Otherwise, the answer’s fidelity will be doubtful due to a misunderstanding. The professional needs to communicate instructions directly and respectfully. If the aging adult’s caregiver or relatives are present, the instructions need to be provided to them as well. Relatives or the caregiver can be included in the conversation if it is evident that the professional needs additional insights into the subject’s behavior. The professional should not start the test or screening if the older adult does not have all the needed adaptive devices such as glasses or hearing aid. Without those, the fidelity of the outcomes might be insufficient as well. The professional should remember that medications can influence the individual’s abilities and skills.
The four situational factors that could affect a patient’s responses to the mental status examination but have nothing to do with mental disorders
According to the author, “ethnicity, gender, age, and socioeconomic” status are the situational factors that have to be considered (Ringwalt, 2008, p. 8). Some of the researchers point out that geography (e.g. rural or urban areas) can also influence the responses (Ringwalt, 2008, p. 7).
Age-appropriate evaluation tools:
Infants/Children
- Child development inventories (CDI): the Infant Development Inventory (3-18 months);
- Ages and Stages Questionnaire (ASQ) – birth to 60 months;
- Child development inventories (CDI): the Early Child Development Inventory (18-36 months) and the Preschool Development Inventory (36-60 months);
- Kent Inventory of Developmental Skills – for infants up to 15 months;
- The Ounce Scale – birth through 42 months;
- Battelle Developmental Inventory Screening Test – 12-96 months;
- Bayley Infant Neurodevelopmental Screener – 3-24 months;
- The Screening Test of Developmental Disabilities – birth to 3 years;
- Brigance Screens – birth to approximately 90 months (Ringwalt, 2008);
- Denver Developmental Screening Test II (DDST-II) – 1 month to 6 years;
- Early Childhood Inventory-4 – 3 to five years;
- Early Screening Inventory-Revised (ESI-R) – 3-6 years;
- Infant-Toddler Developmental Assessment – Birth – 42 months.
Adolescents (+Young Adults)
- Pediatric Symptom Checklist – 4-16 years;
- Developmental Profile 3 (DP-3) – Birth to 12 years;
- ESP: Early Screening Profiles – 2-0 through 6-11 (Ringwalt, 2008);
- Carey Temperament Scales – 1 month – 12 years;
- Eyberg Child Behavior Inventory (ECBI) and the SutterEyberg Student Behavior Inventory – 2 – 16 years;
- Strengths and Difficulties Questionnaire (SDQ) – 3 – 16 years;
- Behavior Assessment System for Children, 2nd Edition (BASCII) – 2.0 – 21.11 years.
Reference
Ringwalt, S. (2008). Development screening and assessment instruments with an emphasis on social and emotional development for young children ages birth through five. Web.

#### Given material:
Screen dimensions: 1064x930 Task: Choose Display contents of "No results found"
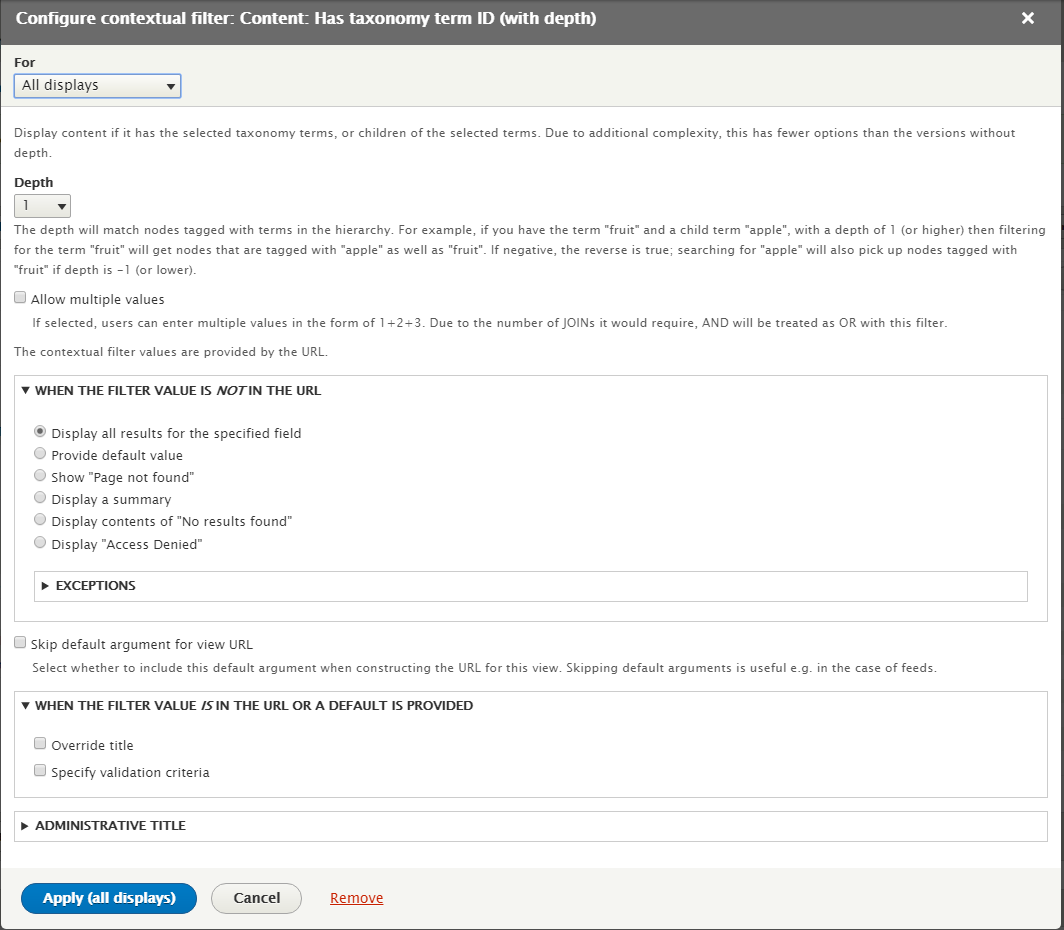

#### Problem details:
Please repeat the assessment text between "Adolescents (+Young Adults)" and "through five. Web.", inclusive. You won't need the listing for anything here.

#### Exercise solution:
Adolescents (+Young Adults)
- Pediatric Symptom Checklist – 4-16 years;
- Developmental Profile 3 (DP-3) – Birth to 12 years;
- ESP: Early Screening Profiles – 2-0 through 6-11 (Ringwalt, 2008);
- Carey Temperament Scales – 1 month – 12 years;
- Eyberg Child Behavior Inventory (ECBI) and the SutterEyberg Student Behavior Inventory – 2 – 16 years;
- Strengths and Difficulties Questionnaire (SDQ) – 3 – 16 years;
- Behavior Assessment System for Children, 2nd Edition (BASCII) – 2.0 – 21.11 years.
Reference
Ringwalt, S. (2008). Development screening and assessment instruments with an emphasis on social and emotional development for young children ages birth through five. Web.